Set problem → In how many lines of the items below does the string "axis" appear, with case counting? Give only the number.

(Rows from a dataset)
-- START --

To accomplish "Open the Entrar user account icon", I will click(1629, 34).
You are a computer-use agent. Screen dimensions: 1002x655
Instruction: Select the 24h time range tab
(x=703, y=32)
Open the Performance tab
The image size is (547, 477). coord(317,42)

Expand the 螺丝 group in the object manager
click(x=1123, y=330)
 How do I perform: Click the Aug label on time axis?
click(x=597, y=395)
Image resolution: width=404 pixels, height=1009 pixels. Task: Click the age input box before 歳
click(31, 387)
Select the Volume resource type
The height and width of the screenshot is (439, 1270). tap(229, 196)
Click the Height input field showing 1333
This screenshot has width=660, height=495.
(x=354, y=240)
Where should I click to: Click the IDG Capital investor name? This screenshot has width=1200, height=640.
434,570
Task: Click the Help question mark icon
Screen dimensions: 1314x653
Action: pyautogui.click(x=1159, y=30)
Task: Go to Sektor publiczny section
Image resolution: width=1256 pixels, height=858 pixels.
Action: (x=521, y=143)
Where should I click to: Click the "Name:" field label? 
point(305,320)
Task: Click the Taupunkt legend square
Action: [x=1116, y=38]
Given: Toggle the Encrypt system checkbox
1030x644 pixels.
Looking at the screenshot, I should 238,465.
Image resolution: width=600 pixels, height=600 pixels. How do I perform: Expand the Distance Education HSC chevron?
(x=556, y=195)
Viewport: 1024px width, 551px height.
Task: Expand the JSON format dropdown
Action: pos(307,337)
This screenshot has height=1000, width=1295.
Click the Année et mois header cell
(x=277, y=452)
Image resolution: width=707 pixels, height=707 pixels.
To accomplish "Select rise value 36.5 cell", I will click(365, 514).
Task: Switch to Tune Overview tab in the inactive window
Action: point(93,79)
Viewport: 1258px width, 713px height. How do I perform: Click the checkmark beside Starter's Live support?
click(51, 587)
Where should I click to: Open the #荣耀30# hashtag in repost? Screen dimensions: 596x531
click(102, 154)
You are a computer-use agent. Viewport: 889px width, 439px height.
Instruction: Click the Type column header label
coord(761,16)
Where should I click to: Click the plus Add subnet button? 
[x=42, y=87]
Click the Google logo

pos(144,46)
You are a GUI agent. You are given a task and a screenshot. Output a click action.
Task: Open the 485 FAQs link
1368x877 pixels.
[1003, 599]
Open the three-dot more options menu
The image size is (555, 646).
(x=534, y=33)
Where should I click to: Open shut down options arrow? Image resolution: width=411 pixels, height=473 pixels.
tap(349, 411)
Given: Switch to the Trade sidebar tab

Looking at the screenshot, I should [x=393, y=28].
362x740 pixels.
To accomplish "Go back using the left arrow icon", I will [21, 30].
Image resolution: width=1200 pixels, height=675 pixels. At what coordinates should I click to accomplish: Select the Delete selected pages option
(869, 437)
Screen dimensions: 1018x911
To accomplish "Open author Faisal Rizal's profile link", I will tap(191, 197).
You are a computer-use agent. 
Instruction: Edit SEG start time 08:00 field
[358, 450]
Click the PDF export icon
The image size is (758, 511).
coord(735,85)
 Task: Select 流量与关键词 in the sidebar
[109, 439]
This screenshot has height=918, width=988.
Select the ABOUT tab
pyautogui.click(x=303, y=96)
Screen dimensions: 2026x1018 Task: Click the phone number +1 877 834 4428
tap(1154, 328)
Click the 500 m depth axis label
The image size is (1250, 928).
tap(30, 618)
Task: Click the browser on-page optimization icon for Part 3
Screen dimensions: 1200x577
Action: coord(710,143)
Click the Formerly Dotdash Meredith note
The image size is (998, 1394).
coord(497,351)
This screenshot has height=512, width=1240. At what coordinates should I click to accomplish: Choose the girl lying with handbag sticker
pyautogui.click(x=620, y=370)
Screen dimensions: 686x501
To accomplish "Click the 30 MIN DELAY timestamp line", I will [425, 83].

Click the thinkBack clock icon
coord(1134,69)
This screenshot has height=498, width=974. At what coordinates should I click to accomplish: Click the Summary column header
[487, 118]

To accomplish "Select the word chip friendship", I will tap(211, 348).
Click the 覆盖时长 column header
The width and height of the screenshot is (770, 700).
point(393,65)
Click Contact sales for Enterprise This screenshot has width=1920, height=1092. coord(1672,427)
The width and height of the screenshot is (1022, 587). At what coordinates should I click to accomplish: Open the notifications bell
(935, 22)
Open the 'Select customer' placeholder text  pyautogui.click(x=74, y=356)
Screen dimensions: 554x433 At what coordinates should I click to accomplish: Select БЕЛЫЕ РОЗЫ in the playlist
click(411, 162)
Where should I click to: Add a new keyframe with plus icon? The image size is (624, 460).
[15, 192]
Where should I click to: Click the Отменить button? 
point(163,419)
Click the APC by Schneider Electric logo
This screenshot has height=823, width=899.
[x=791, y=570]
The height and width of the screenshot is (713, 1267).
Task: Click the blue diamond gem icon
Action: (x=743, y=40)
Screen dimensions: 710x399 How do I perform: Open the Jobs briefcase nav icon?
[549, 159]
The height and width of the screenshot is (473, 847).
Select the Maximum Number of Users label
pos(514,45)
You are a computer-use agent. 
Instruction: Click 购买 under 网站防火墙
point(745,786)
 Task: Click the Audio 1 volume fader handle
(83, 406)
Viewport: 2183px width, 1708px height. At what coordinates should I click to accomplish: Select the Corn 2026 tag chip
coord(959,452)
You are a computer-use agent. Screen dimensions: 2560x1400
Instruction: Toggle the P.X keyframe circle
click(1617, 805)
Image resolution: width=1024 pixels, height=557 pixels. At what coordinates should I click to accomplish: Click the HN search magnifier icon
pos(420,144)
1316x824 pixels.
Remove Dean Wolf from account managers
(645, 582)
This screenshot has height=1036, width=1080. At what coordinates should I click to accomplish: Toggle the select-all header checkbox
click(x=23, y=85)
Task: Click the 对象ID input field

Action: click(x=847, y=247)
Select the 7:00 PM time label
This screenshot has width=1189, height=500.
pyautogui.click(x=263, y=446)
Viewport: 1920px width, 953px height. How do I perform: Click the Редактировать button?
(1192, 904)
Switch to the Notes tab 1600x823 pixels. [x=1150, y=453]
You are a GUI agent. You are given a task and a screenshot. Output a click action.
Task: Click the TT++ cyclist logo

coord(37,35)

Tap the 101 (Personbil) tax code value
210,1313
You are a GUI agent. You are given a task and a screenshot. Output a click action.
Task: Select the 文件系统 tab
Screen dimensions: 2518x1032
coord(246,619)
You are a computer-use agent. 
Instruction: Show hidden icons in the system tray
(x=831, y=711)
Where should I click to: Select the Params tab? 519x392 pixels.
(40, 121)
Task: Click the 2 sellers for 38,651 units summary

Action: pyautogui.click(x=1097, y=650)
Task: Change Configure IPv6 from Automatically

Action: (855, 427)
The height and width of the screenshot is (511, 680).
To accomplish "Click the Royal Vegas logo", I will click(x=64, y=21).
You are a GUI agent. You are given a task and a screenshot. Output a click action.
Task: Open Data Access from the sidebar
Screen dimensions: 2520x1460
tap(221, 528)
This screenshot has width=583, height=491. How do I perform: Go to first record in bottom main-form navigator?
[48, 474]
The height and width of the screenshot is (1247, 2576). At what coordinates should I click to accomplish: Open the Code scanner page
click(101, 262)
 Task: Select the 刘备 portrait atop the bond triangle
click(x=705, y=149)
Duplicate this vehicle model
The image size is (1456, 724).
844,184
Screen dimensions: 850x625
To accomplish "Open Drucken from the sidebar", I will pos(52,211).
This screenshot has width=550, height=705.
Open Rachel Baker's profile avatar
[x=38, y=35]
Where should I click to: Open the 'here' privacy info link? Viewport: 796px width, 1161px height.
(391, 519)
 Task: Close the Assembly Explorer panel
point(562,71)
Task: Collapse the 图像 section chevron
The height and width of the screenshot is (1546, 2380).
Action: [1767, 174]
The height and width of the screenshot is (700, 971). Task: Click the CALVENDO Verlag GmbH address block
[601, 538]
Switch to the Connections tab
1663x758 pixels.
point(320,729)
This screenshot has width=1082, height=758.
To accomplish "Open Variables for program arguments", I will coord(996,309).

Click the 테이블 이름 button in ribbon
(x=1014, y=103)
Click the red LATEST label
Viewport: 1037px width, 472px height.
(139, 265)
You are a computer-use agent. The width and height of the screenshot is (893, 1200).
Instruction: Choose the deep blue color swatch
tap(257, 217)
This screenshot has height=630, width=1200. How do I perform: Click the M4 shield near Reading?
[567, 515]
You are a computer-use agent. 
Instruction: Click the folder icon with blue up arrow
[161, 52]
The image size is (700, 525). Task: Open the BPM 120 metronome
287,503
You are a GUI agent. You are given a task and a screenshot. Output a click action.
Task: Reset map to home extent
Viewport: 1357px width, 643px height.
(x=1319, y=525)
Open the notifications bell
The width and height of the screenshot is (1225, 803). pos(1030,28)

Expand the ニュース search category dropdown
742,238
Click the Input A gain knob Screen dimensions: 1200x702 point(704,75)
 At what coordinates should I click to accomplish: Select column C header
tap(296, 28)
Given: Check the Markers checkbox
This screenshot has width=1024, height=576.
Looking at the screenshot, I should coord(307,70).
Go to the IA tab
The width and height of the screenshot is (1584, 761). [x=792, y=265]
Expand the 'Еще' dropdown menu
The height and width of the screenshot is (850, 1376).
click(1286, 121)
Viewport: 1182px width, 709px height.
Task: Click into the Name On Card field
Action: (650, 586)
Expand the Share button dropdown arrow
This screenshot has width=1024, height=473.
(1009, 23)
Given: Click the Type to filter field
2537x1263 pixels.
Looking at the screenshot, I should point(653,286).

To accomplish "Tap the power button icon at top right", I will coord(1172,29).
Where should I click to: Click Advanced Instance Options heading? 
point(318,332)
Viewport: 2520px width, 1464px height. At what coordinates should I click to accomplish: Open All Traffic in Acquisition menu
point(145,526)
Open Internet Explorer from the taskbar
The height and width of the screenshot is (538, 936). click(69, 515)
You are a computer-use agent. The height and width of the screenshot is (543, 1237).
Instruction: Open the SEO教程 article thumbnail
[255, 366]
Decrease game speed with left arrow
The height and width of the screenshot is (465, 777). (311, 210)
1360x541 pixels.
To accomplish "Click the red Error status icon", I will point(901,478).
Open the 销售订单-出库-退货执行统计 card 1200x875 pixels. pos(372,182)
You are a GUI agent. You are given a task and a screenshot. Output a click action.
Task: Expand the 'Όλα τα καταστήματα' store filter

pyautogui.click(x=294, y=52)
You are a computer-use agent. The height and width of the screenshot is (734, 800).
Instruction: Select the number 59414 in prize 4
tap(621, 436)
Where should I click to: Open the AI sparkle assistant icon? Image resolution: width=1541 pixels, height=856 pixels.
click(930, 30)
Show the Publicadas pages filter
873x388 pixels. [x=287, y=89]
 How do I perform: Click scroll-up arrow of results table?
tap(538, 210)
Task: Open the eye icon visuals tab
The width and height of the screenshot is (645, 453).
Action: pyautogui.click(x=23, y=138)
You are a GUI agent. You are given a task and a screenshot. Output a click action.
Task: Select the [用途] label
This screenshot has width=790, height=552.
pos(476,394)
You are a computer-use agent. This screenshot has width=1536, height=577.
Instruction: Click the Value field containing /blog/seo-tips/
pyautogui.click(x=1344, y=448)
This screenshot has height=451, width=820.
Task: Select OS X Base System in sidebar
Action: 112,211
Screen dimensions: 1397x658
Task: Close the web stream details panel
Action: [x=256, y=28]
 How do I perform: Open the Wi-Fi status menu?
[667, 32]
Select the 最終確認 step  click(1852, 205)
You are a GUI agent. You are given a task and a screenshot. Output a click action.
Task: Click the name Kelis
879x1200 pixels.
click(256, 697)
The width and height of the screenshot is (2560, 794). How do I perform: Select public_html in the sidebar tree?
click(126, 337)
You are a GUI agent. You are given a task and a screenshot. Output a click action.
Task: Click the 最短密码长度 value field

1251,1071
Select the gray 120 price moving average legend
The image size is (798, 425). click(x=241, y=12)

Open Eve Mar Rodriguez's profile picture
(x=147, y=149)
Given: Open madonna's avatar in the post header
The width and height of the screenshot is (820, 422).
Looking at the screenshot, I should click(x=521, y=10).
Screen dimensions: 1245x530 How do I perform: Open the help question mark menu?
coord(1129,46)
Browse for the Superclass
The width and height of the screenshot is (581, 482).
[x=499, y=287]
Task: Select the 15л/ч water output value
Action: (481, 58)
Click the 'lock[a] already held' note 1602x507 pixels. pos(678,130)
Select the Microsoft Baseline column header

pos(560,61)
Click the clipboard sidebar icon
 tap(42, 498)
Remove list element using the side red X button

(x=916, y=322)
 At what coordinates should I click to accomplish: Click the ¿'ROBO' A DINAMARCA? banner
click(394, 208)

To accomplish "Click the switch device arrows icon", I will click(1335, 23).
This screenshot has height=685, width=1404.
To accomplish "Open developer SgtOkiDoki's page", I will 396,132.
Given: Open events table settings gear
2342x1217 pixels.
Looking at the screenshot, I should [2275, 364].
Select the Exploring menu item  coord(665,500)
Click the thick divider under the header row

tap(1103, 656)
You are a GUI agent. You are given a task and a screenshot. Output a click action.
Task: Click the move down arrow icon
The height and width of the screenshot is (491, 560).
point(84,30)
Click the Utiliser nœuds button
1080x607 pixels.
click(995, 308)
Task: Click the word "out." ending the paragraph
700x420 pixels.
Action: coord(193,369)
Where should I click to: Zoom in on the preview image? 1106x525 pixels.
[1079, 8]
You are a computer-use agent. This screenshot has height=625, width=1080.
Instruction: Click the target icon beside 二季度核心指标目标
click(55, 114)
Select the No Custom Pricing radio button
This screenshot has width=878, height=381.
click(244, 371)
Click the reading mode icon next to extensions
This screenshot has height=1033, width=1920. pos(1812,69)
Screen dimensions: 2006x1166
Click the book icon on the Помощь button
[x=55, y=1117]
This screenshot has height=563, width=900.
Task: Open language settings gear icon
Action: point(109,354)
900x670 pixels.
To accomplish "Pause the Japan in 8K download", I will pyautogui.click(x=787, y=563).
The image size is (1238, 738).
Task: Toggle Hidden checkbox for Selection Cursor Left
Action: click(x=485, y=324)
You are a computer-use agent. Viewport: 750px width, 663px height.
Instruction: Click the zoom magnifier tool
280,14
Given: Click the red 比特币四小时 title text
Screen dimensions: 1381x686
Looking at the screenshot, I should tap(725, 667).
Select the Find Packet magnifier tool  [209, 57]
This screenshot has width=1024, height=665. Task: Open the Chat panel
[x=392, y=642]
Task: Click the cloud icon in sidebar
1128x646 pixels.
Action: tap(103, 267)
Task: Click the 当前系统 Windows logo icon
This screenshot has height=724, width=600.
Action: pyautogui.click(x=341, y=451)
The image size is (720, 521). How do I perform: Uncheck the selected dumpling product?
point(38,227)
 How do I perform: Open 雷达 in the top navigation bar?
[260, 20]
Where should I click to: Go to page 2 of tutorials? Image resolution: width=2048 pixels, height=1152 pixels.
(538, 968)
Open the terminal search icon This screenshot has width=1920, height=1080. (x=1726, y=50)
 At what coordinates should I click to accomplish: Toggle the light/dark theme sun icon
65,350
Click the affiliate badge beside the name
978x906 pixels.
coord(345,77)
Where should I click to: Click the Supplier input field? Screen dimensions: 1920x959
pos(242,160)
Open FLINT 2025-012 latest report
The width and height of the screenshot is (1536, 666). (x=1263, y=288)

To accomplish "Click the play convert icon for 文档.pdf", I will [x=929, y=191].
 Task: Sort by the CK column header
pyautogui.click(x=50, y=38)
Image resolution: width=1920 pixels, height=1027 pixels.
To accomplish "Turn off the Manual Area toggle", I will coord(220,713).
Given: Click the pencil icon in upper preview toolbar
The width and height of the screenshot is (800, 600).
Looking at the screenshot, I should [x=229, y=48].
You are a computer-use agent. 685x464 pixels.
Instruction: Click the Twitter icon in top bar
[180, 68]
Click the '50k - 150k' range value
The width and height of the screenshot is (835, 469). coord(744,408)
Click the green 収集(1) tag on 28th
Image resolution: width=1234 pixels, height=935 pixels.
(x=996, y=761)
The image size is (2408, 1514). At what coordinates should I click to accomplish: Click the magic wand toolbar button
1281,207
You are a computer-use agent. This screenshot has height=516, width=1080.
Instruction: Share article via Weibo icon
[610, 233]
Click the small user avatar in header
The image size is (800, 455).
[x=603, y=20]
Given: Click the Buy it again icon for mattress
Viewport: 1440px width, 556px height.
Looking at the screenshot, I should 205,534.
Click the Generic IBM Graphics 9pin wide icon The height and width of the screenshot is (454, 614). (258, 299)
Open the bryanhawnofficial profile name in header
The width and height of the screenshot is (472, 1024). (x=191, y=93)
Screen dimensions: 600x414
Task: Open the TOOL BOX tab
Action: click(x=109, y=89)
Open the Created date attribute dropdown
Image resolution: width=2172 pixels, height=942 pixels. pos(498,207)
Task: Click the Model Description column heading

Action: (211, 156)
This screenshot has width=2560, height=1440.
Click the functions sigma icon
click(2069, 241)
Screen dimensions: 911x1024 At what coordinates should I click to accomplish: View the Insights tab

-- END --

Written response → 2